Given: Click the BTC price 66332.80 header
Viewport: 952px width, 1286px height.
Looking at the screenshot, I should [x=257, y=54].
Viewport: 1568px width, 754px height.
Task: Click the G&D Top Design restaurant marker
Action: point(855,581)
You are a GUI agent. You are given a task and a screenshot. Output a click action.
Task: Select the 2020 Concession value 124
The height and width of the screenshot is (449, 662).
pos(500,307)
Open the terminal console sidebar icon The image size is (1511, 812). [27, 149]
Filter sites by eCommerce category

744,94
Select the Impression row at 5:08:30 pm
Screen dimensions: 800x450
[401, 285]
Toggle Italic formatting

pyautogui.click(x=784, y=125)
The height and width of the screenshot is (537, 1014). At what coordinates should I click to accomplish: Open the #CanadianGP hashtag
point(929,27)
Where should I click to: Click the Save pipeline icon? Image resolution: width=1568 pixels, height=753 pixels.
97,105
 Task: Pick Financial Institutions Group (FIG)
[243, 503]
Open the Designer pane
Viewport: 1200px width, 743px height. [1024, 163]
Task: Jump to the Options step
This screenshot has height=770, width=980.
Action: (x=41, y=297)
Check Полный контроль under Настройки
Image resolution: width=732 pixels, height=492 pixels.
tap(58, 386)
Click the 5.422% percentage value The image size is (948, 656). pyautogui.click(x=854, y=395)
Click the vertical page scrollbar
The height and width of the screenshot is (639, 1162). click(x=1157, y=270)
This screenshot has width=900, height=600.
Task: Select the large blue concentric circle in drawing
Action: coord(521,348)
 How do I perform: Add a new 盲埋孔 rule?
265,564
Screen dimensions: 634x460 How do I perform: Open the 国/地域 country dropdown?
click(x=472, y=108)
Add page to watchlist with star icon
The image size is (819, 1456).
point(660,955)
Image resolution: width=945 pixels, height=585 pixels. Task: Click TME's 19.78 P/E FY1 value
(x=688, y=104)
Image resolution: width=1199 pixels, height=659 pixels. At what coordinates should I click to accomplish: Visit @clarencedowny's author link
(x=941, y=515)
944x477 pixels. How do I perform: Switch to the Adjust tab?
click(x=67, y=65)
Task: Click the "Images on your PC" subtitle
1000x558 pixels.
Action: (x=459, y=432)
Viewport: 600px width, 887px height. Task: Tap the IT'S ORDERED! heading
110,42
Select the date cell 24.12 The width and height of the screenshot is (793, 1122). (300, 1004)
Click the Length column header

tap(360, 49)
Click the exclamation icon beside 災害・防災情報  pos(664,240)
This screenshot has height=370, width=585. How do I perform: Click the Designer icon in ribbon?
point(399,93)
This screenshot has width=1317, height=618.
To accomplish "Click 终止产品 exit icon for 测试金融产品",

Exercise details
A word-for-word copy of the data is what should be returned.

Result of the exercise
Given: Click the BTC price 66332.80 header
Viewport: 952px width, 1286px height.
Looking at the screenshot, I should [x=257, y=54].
Viewport: 1568px width, 754px height.
Task: Click the G&D Top Design restaurant marker
Action: point(855,581)
You are a GUI agent. You are given a task and a screenshot. Output a click action.
Task: Select the 2020 Concession value 124
The height and width of the screenshot is (449, 662).
pos(500,307)
Open the terminal console sidebar icon The image size is (1511, 812). [27, 149]
Filter sites by eCommerce category

744,94
Select the Impression row at 5:08:30 pm
Screen dimensions: 800x450
[401, 285]
Toggle Italic formatting

pyautogui.click(x=784, y=125)
The height and width of the screenshot is (537, 1014). At what coordinates should I click to accomplish: Open the #CanadianGP hashtag
point(929,27)
Where should I click to: Click the Save pipeline icon? Image resolution: width=1568 pixels, height=753 pixels.
97,105
 Task: Pick Financial Institutions Group (FIG)
[243, 503]
Open the Designer pane
Viewport: 1200px width, 743px height. [1024, 163]
Task: Jump to the Options step
This screenshot has height=770, width=980.
Action: (x=41, y=297)
Check Полный контроль under Настройки
Image resolution: width=732 pixels, height=492 pixels.
tap(58, 386)
Click the 5.422% percentage value The image size is (948, 656). pyautogui.click(x=854, y=395)
Click the vertical page scrollbar
The height and width of the screenshot is (639, 1162). click(x=1157, y=270)
This screenshot has width=900, height=600.
Task: Select the large blue concentric circle in drawing
Action: coord(521,348)
 How do I perform: Add a new 盲埋孔 rule?
265,564
Screen dimensions: 634x460 How do I perform: Open the 国/地域 country dropdown?
click(x=472, y=108)
Add page to watchlist with star icon
The image size is (819, 1456).
point(660,955)
Image resolution: width=945 pixels, height=585 pixels. Task: Click TME's 19.78 P/E FY1 value
(x=688, y=104)
Image resolution: width=1199 pixels, height=659 pixels. At what coordinates should I click to accomplish: Visit @clarencedowny's author link
(x=941, y=515)
944x477 pixels. How do I perform: Switch to the Adjust tab?
click(x=67, y=65)
Task: Click the "Images on your PC" subtitle
1000x558 pixels.
Action: (x=459, y=432)
Viewport: 600px width, 887px height. Task: Tap the IT'S ORDERED! heading
110,42
Select the date cell 24.12 The width and height of the screenshot is (793, 1122). (300, 1004)
Click the Length column header

tap(360, 49)
Click the exclamation icon beside 災害・防災情報  pos(664,240)
This screenshot has height=370, width=585. How do I perform: Click the Designer icon in ribbon?
point(399,93)
This screenshot has width=1317, height=618.
To accomplish "Click 终止产品 exit icon for 测试金融产品",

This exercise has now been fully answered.